Educators are urged to:

  • Require students to document how they used AI

  • Compare drafts with and without AI assistance

  • Integrate oral defense, peer review, and process documentation

  • Blend human judgment with AI-supported analytics

  • Incentivize learning, not just product creation

Rather than equating AI use with cheating, the authors propose a new definition: Integrity means honestly representing the relationship between human and AI contributions. This shift reframes assessment in terms of transparency, reflection, and ethical agency.

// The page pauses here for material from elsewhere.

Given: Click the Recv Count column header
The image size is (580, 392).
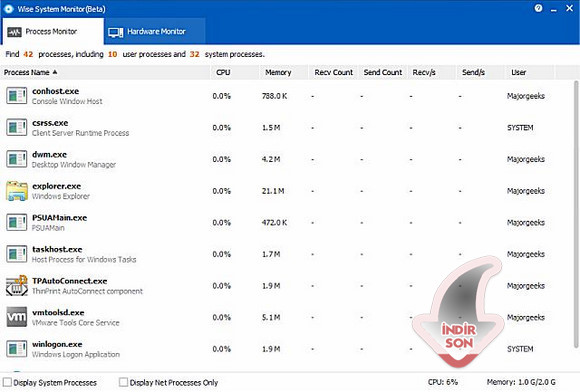Looking at the screenshot, I should [x=333, y=72].
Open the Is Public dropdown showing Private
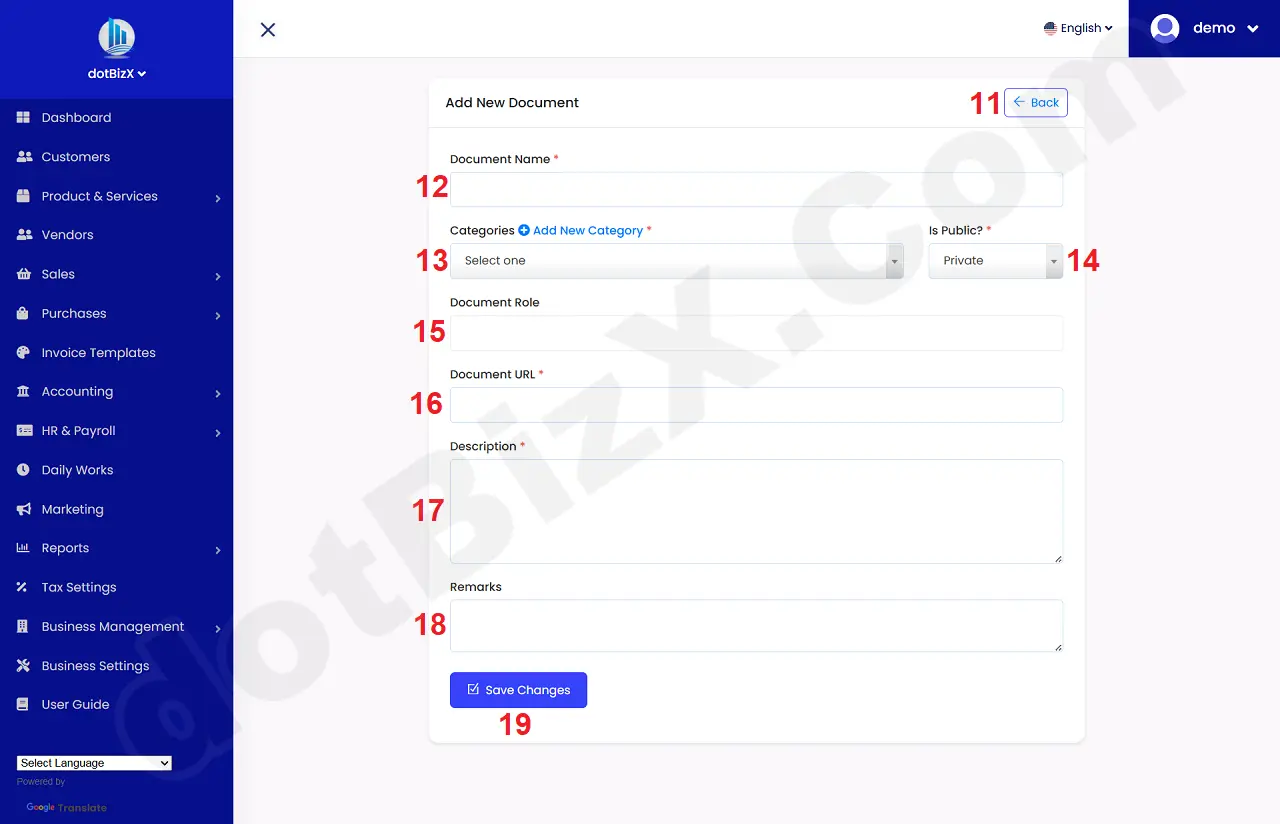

Khlaif et al. make a compelling case that assessment, not content, is where AI will make the biggest impact on learning systems. If assessment fails to evolve:

  • learning outcomes become artificial

  • grades become meaningless

  • student agency weakens

  • equity gaps worsen

If redesigned with AI in mind:

  • creativity expands

  • students build meta-AI literacy

  • authentic learning becomes visible

  • assessment becomes more human, not less

Khlaif, Z. N., Alkouk, W. A., Salama, N., & Abu Eideh, B. (2025). Redesigning assessments for AI-enhanced learning: A framework for educators in the generative AI era. Education Sciences, 15(2), 174. https://doi.org/10.3390/educsci15020174



References

Beard, C. (2022). Experiential learning design. Routledge.

Francis, N. J., Jones, S., & Smith, D. P. (2025). Generative AI in higher education: Balancing innovation and integrity. British Journal of Biomedical Science, 81, 14048.

Moorhouse, B. L., Yeo, M., & Wan, Y. (2023). Generative AI tools and assessment: Guidelines of the world’s top-ranking universities. Computers and Education Open, 5, 100151.

Perkins, M., Furze, L., Roe, J., & MacVaugh, J. (2024). The AI assessment scale (AIAS): A framework for ethical integration of generative AI in educational assessment. Journal of University Teaching and Learning Practice, 21(6), 49–66.

Smith, D. P., Sokoya, D., Moore, S., Okonkwo, C., Boyd, C., Lacey, M. M., & Francis, N. J. (2025). Embedding generative AI as a digital capability into a year-long skills program. Journal of University Teaching and Learning Practice, 22(4). https://doi.org/10.53761/fh6q4v89

Wu, T., & Yu, Z. (2024). Bibliometric and systematic analysis of AI chatbots’ use for language education. Journal of University Teaching and Learning Practice, 21(6), 174–198.